As crianças da minha idade que comigo andavam na escola, daquele lugar,
mostravam a realidade vivida pelas suas famílias. Mas não eram só eles. De
todos os lugares de Freamunde emergiam outras crianças com as mesmas
necessidades. Lá iam para a escola descalças, no tempo de chuva com um saco de
sarapilheira pela cabeça, pareciam pinguins, com a barriga a dar horas mas com
a lição na ponta da língua. Ai de quem não soubesse de cor e salteado onde
nasciam os rios, as serras onde estavam localizadas, o nome das estações do
caminho-de-ferro e seus apeadeiros, levava logo uns bolos da palmatória do
mestre-escola.
Mas parece que por Deus ou por obra do Espírito Santo essa vivência
levava a que os alunos fossem do melhor que há. Com isto não quero dizer que a
fome faz a inteligência! Não. O que quero dizer é que as dores de barriga
ensinam a parir. E, assim há que dar tudo por tudo para não atrasar ano nenhum
para ajudar o quanto mais depressa possível os seus pais no sustento familiar.

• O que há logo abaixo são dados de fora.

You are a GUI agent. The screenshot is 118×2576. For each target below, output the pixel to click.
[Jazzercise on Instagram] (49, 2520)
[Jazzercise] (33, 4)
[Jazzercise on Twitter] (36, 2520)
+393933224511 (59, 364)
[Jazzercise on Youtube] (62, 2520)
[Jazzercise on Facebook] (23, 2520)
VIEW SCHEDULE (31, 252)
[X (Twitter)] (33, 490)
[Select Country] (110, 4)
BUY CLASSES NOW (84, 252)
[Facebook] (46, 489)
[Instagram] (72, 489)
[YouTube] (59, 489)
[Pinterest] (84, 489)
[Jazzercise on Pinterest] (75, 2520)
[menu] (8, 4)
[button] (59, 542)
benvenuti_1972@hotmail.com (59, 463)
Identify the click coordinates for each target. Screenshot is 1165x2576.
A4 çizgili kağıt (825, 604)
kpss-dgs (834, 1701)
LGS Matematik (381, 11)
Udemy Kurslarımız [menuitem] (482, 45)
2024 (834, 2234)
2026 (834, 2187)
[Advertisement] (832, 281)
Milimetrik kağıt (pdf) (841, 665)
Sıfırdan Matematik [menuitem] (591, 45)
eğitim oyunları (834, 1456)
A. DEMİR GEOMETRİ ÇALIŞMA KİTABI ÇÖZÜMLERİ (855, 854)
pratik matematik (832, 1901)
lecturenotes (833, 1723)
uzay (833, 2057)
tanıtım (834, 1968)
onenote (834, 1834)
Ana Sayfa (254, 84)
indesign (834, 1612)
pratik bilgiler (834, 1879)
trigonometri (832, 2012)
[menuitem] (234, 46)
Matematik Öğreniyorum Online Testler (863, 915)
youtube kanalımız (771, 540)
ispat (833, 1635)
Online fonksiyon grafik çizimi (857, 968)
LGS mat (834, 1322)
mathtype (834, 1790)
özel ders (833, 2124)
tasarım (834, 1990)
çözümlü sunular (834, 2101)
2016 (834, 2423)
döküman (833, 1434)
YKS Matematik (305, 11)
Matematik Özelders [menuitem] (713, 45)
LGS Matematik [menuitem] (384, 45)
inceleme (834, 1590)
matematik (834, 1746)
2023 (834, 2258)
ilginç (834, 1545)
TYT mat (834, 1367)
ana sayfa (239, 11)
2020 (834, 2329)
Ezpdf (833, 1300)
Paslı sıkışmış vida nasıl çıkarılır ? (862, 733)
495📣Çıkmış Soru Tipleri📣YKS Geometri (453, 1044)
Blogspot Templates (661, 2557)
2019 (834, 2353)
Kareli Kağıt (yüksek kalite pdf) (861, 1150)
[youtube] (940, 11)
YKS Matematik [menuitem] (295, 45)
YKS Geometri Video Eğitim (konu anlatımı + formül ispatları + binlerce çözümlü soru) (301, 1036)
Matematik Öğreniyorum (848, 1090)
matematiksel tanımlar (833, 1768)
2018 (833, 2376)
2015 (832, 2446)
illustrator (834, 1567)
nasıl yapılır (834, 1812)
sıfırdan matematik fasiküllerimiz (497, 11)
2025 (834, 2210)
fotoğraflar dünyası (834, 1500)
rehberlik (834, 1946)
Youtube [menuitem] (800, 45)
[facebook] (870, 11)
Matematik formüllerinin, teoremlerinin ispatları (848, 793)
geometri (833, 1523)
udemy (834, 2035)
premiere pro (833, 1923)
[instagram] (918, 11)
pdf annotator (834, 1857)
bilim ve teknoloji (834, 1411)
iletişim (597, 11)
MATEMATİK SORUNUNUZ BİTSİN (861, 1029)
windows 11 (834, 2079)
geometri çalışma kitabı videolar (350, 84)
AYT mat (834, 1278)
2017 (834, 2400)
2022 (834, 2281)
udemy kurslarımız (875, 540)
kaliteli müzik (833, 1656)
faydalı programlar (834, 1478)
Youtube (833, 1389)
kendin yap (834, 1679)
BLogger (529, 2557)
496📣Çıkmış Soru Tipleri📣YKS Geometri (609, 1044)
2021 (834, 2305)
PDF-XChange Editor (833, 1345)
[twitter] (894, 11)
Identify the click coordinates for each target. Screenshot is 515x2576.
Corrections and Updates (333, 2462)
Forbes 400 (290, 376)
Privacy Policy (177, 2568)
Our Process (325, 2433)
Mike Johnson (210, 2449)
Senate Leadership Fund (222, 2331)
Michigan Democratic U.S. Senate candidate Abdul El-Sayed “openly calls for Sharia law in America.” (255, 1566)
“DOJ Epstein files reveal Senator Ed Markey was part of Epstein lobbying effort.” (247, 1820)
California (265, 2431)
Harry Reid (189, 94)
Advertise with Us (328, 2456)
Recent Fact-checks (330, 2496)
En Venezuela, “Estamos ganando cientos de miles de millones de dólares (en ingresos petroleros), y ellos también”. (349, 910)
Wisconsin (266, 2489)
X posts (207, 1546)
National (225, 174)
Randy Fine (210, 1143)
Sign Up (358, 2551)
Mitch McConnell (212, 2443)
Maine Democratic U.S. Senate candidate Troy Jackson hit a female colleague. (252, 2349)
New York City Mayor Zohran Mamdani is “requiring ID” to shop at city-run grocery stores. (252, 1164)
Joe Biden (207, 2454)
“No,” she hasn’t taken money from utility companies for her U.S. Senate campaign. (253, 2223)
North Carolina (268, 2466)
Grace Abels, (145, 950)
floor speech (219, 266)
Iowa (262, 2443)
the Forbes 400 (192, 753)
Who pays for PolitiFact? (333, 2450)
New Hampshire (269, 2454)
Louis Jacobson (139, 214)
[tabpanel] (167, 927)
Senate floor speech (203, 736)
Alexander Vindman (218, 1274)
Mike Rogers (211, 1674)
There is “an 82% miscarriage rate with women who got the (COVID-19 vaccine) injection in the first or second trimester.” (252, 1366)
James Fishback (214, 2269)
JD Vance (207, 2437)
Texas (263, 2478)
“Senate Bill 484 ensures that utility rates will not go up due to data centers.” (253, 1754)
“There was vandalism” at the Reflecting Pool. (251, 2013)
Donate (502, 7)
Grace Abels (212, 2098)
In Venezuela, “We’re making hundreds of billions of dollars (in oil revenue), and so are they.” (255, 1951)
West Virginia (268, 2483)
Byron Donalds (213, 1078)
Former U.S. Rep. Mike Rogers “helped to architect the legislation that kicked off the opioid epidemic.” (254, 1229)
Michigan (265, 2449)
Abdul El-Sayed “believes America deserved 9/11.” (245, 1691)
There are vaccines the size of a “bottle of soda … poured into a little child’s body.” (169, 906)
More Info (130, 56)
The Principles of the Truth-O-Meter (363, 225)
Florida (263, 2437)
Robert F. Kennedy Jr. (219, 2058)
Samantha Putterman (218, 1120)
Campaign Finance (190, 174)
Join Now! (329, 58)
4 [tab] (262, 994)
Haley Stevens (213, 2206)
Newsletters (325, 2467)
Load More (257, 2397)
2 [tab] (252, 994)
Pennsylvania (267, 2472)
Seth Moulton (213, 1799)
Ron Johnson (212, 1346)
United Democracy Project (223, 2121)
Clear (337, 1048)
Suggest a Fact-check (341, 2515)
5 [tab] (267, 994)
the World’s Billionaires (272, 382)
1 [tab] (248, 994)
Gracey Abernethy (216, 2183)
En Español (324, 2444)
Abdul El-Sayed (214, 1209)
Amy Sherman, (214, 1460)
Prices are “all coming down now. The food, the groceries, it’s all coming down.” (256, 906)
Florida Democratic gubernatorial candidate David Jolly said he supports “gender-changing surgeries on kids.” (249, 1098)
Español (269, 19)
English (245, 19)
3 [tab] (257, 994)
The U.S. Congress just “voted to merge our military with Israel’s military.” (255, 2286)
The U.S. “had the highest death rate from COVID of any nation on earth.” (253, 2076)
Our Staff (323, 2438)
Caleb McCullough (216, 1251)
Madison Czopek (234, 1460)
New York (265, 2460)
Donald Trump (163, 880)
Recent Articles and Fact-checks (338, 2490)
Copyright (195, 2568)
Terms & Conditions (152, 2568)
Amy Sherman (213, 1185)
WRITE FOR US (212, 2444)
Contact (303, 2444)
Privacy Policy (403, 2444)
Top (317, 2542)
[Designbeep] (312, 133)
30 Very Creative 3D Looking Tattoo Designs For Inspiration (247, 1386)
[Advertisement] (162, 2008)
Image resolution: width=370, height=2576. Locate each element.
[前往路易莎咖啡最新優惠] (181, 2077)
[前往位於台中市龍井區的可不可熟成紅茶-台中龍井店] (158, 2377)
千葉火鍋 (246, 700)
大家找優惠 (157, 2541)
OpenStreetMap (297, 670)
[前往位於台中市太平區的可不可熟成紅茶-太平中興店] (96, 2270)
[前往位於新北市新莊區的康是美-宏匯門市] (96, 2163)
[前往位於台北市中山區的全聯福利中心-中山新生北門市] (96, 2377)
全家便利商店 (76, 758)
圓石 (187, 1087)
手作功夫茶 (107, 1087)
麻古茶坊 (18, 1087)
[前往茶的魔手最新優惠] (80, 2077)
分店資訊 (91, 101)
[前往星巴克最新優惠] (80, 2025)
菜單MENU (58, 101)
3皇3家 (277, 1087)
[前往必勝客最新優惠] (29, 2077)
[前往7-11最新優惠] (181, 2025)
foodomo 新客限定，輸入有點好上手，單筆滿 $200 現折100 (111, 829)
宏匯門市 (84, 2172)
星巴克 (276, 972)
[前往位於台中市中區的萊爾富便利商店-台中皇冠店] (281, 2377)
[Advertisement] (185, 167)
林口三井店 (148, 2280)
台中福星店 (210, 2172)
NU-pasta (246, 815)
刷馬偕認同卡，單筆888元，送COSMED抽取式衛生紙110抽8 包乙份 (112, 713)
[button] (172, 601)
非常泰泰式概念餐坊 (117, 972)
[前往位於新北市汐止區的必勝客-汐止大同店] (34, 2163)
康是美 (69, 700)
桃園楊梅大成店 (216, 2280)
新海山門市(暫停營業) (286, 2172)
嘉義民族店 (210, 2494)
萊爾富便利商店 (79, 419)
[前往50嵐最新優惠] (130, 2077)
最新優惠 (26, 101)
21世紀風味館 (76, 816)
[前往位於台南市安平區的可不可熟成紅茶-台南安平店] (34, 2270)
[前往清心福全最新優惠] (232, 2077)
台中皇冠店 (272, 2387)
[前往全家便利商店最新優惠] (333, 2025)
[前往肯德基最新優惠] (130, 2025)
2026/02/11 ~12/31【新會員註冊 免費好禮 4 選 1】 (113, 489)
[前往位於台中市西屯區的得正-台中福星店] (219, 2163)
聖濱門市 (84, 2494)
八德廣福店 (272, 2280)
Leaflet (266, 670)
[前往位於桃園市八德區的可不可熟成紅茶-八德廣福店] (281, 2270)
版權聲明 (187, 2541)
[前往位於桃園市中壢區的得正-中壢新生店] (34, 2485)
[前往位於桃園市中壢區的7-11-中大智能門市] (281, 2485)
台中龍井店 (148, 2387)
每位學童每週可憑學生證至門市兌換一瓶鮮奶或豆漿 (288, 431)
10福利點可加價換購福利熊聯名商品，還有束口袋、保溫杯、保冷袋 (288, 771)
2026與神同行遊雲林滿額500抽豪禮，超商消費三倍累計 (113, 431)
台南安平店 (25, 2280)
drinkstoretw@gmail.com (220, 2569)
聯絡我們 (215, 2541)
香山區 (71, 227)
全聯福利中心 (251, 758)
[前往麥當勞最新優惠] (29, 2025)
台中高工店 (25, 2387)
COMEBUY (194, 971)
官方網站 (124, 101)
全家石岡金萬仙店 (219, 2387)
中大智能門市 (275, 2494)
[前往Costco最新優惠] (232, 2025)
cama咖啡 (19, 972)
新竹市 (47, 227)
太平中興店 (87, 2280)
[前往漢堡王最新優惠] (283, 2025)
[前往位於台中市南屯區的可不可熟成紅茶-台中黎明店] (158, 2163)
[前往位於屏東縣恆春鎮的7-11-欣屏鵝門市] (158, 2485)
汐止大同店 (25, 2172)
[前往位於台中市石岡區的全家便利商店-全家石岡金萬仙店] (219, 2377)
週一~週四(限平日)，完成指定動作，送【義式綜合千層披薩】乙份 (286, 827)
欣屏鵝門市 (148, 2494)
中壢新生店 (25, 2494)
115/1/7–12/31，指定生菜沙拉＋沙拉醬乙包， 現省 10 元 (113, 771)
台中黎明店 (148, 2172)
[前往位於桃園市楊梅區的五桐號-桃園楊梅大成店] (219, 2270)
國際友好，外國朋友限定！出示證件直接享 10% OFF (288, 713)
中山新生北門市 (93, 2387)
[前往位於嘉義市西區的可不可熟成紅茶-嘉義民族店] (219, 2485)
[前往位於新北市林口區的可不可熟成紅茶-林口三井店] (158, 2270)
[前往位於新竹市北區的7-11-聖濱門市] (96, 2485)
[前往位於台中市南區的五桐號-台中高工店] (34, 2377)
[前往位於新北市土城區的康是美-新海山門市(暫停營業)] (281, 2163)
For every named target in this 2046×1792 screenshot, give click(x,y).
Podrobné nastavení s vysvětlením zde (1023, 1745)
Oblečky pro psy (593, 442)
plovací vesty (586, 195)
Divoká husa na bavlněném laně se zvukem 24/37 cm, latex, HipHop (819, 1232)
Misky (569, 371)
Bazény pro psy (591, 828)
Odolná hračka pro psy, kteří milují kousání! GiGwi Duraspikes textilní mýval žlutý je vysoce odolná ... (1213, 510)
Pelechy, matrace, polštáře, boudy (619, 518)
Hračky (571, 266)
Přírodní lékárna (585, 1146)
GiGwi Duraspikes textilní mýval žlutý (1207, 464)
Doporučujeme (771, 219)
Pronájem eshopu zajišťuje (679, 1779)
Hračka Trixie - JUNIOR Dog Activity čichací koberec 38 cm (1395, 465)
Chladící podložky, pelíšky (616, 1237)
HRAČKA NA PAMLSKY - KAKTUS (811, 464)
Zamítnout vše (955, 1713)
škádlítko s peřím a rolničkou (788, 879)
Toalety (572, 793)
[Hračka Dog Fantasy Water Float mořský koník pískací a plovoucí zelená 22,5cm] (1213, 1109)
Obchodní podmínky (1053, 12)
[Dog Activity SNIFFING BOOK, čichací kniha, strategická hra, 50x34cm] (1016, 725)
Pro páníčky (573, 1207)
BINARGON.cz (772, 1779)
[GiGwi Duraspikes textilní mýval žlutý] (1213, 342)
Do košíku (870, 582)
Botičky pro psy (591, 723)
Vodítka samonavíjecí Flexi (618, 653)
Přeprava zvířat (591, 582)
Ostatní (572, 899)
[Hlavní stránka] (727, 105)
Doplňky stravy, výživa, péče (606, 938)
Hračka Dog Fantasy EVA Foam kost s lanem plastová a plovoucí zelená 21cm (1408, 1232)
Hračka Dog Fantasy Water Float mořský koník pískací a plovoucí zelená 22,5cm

Então sem idade de poder trabalhar lá se ia trabalhar. Os patrões
empregavam-nos por consideração aos nossos pais que regra geral também ali eram
empregados. E ali se fazia as praxes. O mandar buscar o ferro das precisas. Uma
barrela a ver se já tínhamos penugem. Esta era a forma de nos tornarmos
adultos. Quantas fugidas por causa dos fiscais do trabalho. Mas tinha de ser
assim. O labutar por uns míseros tostões semanais para fazer face à vida e ao
mesmo tempo para não andar a vadiar. Tornávamo-nos homens enquanto meninos.
Hoje olho para este mundo e vejo meninos que já podiam ser homens. Mas
para quê! Se não têm trabalho e futuro. Tenho ido esperar o meu neto que
frequenta o sexto ano no Ciclo Preparatório de Freamunde e vejo a “realidade”
da nossa juventude. E sinto angústia pelo que um dia lhes venha a acontecer.
Este País não é para jovens e velhos. Nem para os de meia-idade. A única via é
a emigração. Anda-se anos e anos a gastar-se dinheiro com a educação para
depois mandá-los para outros países. Nada me admira que daqui a poucos anos os
nossos alunos se desloquem para a escola com um saco de sarapilheira pela
cabeça. Que de barriga vazia já vão muitos mas têm vergonha de o demonstrar.